Emergency planning is a hot topic in contemporary historic-preservation circles. According to the “Heritage Health Index,” a 2005 report sponsored by the Institute for Museum and Library Services, more than three-quarters of American museums and historical societies have no emergency plan. Rick Kerschner estimates that the majority of Vermont’s historical societies don’t have a written plan for an unexpected disaster.

Kerschner has his own concerns about safety. Over the last decade, the National Endowment for the Humanities has given the museum about $2 million to enact security, fire safety and climate-control improvements. This year, however, the money may be cut from the federal budget. The conservator says he’s appealing to Senator Patrick Leahy to restore the NEH money. But since the museum is also asking Leahy to help earmark funding for collections programming, his appeal may go unanswered.

Kerschner says the NEH funding issue speaks to a “healthy tension” between preservation and access. Generally speaking, conservators are more concerned with minimizing humidity and light exposure, he notes, while curators, museum directors and donors want collections to be viewed. Case in point: When museum directors ask to host a reception in the building that houses Monet paintings, Kerschner asks them to serve white wine, rather than red. If the weather’s nice, he requests that caterers set up outside.

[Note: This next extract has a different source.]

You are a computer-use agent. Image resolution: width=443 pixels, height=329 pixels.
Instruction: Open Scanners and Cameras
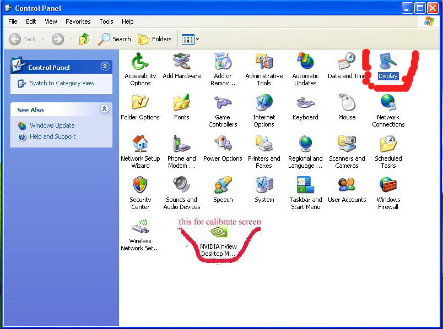point(347,144)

The same dilemma applies to circus carousels. Around the time Kerschner started working in the conservation lab, the Shelburne Museum purchased a second carousel. Now that bright assemblage of mirrors, circus music and red paint sits on the lawn just beyond the Round Barn and is used regularly by children and adults. Although it will eventually be “destroyed” as a result of such heavy use, the working carousel frees up the Dentzel one to be presented and viewed as a work of art. One is also a great promotion for the other.

Strolling the museum grounds en route to the Round Barn, Kerschner says he is cheered by the knowledge that the Dentzel Carousel will be viewed by future generations. But not ridden by kids; it’s a “compromise.” If every cultural artifact were perfectly conserved, it would last forever, he points out. “But what good is it if no one sees it?”

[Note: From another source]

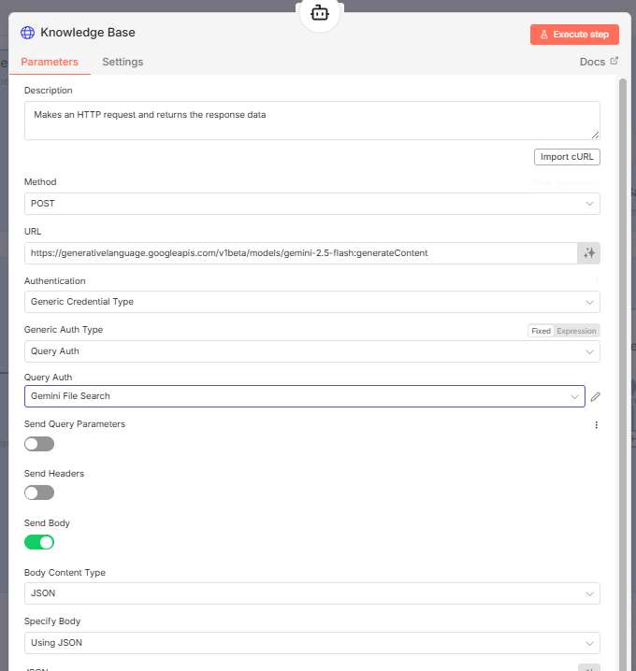636x671 pixels.
Task: Expand the Authentication dropdown
Action: [311, 302]
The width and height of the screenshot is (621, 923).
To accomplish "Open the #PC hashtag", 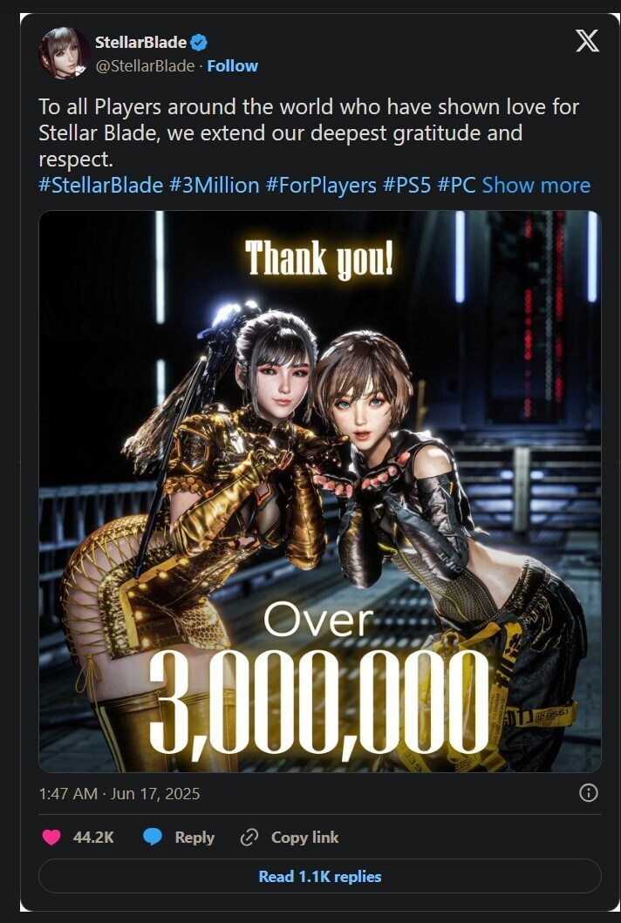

The Shelburne Museum’s Round Barn is a red, 107-year-old structure that was built in East Passumpsic and moved to the museum in the mid-’80s. When Kerschner enters the building around 11:15, a gaggle of boisterous children has already gathered around a group of brown horses and spotted giraffes. The conservator explains that the animals have been positioned to look as though they are circling the Round Barn’s central support column.

For a few moments, the kids argue over the parading animals like impatient gamblers outside paddocks at the Kentucky Derby. Their chaperone occasionally interjects to relay historical factoids. Before shuffling off to another new exhibit, one boy peers closely at the rear quarters of a Dentzel horse. “The tails are real!” he exclaims.